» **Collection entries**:
[BEGIN]
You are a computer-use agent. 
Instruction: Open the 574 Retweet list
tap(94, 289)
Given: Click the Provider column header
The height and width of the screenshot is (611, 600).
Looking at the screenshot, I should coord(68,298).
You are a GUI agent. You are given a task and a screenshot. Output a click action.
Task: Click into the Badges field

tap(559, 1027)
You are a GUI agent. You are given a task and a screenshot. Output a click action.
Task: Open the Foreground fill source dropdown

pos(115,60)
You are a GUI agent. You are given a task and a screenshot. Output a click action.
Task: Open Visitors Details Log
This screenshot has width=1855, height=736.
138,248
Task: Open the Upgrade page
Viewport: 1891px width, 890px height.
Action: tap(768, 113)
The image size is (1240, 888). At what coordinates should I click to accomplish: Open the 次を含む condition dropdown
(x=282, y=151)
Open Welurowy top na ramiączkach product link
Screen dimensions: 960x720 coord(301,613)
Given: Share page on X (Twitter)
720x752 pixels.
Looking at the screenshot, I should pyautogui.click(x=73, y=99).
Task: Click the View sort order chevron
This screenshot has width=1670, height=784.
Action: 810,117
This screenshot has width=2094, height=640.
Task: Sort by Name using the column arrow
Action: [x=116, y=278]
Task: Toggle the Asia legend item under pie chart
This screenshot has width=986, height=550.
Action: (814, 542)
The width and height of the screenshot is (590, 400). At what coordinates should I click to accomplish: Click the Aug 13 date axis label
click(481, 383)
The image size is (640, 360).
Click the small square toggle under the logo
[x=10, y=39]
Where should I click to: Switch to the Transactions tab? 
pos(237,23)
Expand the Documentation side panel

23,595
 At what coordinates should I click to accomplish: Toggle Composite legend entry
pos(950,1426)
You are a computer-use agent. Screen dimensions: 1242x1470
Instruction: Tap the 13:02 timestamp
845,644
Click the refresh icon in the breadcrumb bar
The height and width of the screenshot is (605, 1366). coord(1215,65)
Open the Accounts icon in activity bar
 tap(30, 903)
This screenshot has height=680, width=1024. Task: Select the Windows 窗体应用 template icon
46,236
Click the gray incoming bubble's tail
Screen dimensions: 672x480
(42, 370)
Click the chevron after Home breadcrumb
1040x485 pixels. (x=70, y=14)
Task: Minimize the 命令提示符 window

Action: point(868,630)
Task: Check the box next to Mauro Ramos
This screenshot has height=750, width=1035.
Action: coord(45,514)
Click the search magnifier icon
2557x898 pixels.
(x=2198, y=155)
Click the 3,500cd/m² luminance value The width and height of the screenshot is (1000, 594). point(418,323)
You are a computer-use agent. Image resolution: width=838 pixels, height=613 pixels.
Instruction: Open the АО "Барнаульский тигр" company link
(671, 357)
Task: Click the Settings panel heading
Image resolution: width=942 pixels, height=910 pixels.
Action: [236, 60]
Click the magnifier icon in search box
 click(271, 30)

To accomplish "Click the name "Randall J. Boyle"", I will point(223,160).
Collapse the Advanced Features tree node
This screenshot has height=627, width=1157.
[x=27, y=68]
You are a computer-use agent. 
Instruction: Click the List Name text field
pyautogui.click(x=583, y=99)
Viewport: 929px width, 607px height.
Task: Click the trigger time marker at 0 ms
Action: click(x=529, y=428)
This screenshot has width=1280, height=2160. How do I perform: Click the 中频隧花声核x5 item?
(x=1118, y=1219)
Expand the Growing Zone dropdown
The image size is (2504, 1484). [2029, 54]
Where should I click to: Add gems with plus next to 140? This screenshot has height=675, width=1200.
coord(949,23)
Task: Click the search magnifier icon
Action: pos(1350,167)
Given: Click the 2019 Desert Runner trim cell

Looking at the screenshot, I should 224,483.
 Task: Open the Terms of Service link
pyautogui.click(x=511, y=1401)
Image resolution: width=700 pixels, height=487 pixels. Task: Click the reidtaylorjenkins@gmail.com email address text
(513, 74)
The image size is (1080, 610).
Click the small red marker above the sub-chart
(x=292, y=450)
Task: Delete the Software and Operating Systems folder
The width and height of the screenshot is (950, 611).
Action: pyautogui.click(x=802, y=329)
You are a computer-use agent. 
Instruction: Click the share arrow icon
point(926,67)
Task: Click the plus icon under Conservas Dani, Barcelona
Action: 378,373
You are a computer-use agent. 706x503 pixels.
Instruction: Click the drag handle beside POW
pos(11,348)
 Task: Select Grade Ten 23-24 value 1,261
[END]
» **Work to do**: Copy every item above word for word, keeping each line as it appears.

» **Finished exercise**:
You are a computer-use agent. 
Instruction: Open the 574 Retweet list
tap(94, 289)
Given: Click the Provider column header
The height and width of the screenshot is (611, 600).
Looking at the screenshot, I should coord(68,298).
You are a GUI agent. You are given a task and a screenshot. Output a click action.
Task: Click into the Badges field

tap(559, 1027)
You are a GUI agent. You are given a task and a screenshot. Output a click action.
Task: Open the Foreground fill source dropdown

pos(115,60)
You are a GUI agent. You are given a task and a screenshot. Output a click action.
Task: Open Visitors Details Log
This screenshot has width=1855, height=736.
138,248
Task: Open the Upgrade page
Viewport: 1891px width, 890px height.
Action: tap(768, 113)
The image size is (1240, 888). At what coordinates should I click to accomplish: Open the 次を含む condition dropdown
(x=282, y=151)
Open Welurowy top na ramiączkach product link
Screen dimensions: 960x720 coord(301,613)
Given: Share page on X (Twitter)
720x752 pixels.
Looking at the screenshot, I should pyautogui.click(x=73, y=99).
Task: Click the View sort order chevron
This screenshot has width=1670, height=784.
Action: 810,117
This screenshot has width=2094, height=640.
Task: Sort by Name using the column arrow
Action: [x=116, y=278]
Task: Toggle the Asia legend item under pie chart
This screenshot has width=986, height=550.
Action: (814, 542)
The width and height of the screenshot is (590, 400). At what coordinates should I click to accomplish: Click the Aug 13 date axis label
click(481, 383)
The image size is (640, 360).
Click the small square toggle under the logo
[x=10, y=39]
Where should I click to: Switch to the Transactions tab? 
pos(237,23)
Expand the Documentation side panel

23,595
 At what coordinates should I click to accomplish: Toggle Composite legend entry
pos(950,1426)
You are a computer-use agent. Screen dimensions: 1242x1470
Instruction: Tap the 13:02 timestamp
845,644
Click the refresh icon in the breadcrumb bar
The height and width of the screenshot is (605, 1366). coord(1215,65)
Open the Accounts icon in activity bar
 tap(30, 903)
This screenshot has height=680, width=1024. Task: Select the Windows 窗体应用 template icon
46,236
Click the gray incoming bubble's tail
Screen dimensions: 672x480
(42, 370)
Click the chevron after Home breadcrumb
1040x485 pixels. (x=70, y=14)
Task: Minimize the 命令提示符 window

Action: point(868,630)
Task: Check the box next to Mauro Ramos
This screenshot has height=750, width=1035.
Action: coord(45,514)
Click the search magnifier icon
2557x898 pixels.
(x=2198, y=155)
Click the 3,500cd/m² luminance value The width and height of the screenshot is (1000, 594). point(418,323)
You are a computer-use agent. Image resolution: width=838 pixels, height=613 pixels.
Instruction: Open the АО "Барнаульский тигр" company link
(671, 357)
Task: Click the Settings panel heading
Image resolution: width=942 pixels, height=910 pixels.
Action: [236, 60]
Click the magnifier icon in search box
 click(271, 30)

To accomplish "Click the name "Randall J. Boyle"", I will point(223,160).
Collapse the Advanced Features tree node
This screenshot has height=627, width=1157.
[x=27, y=68]
You are a computer-use agent. 
Instruction: Click the List Name text field
pyautogui.click(x=583, y=99)
Viewport: 929px width, 607px height.
Task: Click the trigger time marker at 0 ms
Action: click(x=529, y=428)
This screenshot has width=1280, height=2160. How do I perform: Click the 中频隧花声核x5 item?
(x=1118, y=1219)
Expand the Growing Zone dropdown
The image size is (2504, 1484). [2029, 54]
Where should I click to: Add gems with plus next to 140? This screenshot has height=675, width=1200.
coord(949,23)
Task: Click the search magnifier icon
Action: pos(1350,167)
Given: Click the 2019 Desert Runner trim cell

Looking at the screenshot, I should 224,483.
 Task: Open the Terms of Service link
pyautogui.click(x=511, y=1401)
Image resolution: width=700 pixels, height=487 pixels. Task: Click the reidtaylorjenkins@gmail.com email address text
(513, 74)
The image size is (1080, 610).
Click the small red marker above the sub-chart
(x=292, y=450)
Task: Delete the Software and Operating Systems folder
The width and height of the screenshot is (950, 611).
Action: pyautogui.click(x=802, y=329)
You are a computer-use agent. 
Instruction: Click the share arrow icon
point(926,67)
Task: Click the plus icon under Conservas Dani, Barcelona
Action: 378,373
You are a computer-use agent. 706x503 pixels.
Instruction: Click the drag handle beside POW
pos(11,348)
 Task: Select Grade Ten 23-24 value 1,261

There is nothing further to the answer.